■ **Stated problem**
Pick up the Elasticsearch source-filtering walkthrough right after its last line and write what comes next.

■ **Text provided**
+++
Filter results but don’t show sources
curl -XGET 'localhost:9200/customers/_search?pretty' -d'
{
"_source" : false,
"query" : {"term" : { "name" : "gates" } }
}
'
# response
{
"took" : 1,
"timed_out" : false,
"_shards" : {
"total" : 5,
"successful" : 5,
"failed" : 0
},
"hits" : {
"total" : 2,
"max_score" : 4.429491,
"hits" : [
{
"_index" : "customers",
"_type" : "personal",
"_id" : "AWDD7B-xUqJGY70jJJ_7",
"_score" : 4.429491
},
{
"_index" : "customers",
"_type" : "personal",
"_id" : "AWDD7B-wUqJGY70jJJ5z",
"_score" : 4.3718715
}
]
}
}
Retrieve only defined fields
curl -XGET 'localhost:9200/customers/_search?pretty' -d'
{
"_source" : "st*", # or [ "st*", "*n*"]
"query" : {"term" : { "name" : "gates" } }
}
'
# response
{
"took" : 2,
"timed_out" : false,
"_shards" : {
"total" : 5,
"successful" : 5,
"failed" : 0
},
"hits" : {
"total" : 2,
"max_score" : 4.429491,
"hits" : [
{
"_index" : "customers",
"_type" : "personal",
"_id" : "AWDD7B-xUqJGY70jJJ_7",
"_score" : 4.429491,
"_source" : {
"street" : "934 Strong Place",
"state" : "Nevada, 7571"
+++
■ **Provided data**
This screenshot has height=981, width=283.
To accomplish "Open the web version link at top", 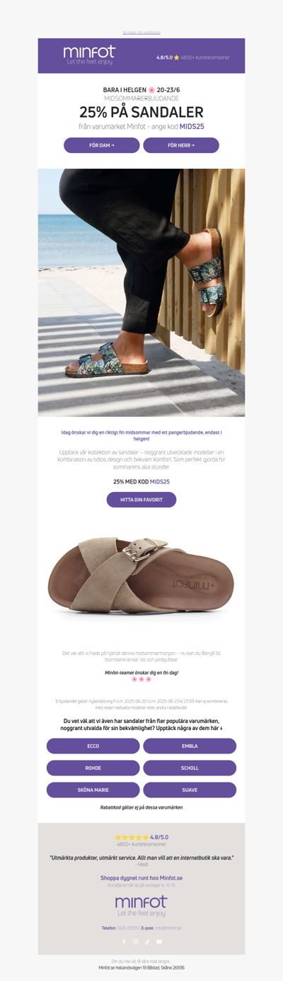I will click(142, 32).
+++
■ **Response below**
}
},
{
"_index" : "customers",
"_type" : "personal",
"_id" : "AWDD7B-wUqJGY70jJJ5z",
"_score" : 4.3718715,
"_source" : {
"street" : "194 Columbia Place",
"state" : "Ohio, 3096"
}
}
]
}
}
Includes / Excludes
curl -XGET 'localhost:9200/customers/_search?pretty' -d'
{
"_source" : {
"includes" : ["st*", "*n*"],
"excludes" : ["*der"]
}
"query" : {"term" : { "name" : "gates" } }
}
'
Full text fields
Queries using:
* match
* match_phrase
* match_phrase_prefix
curl -XGET 'localhost:9200/customers/_search?pretty' -d'
{
"query" : {
"match" :
{ "name" : "webster" } }
}
'
curl -XGET 'localhost:9200/customers/_search?pretty' -d'
{
"query" : {
"match" : {
"name" : {
"query" : "frank norris",
"operator" : "or"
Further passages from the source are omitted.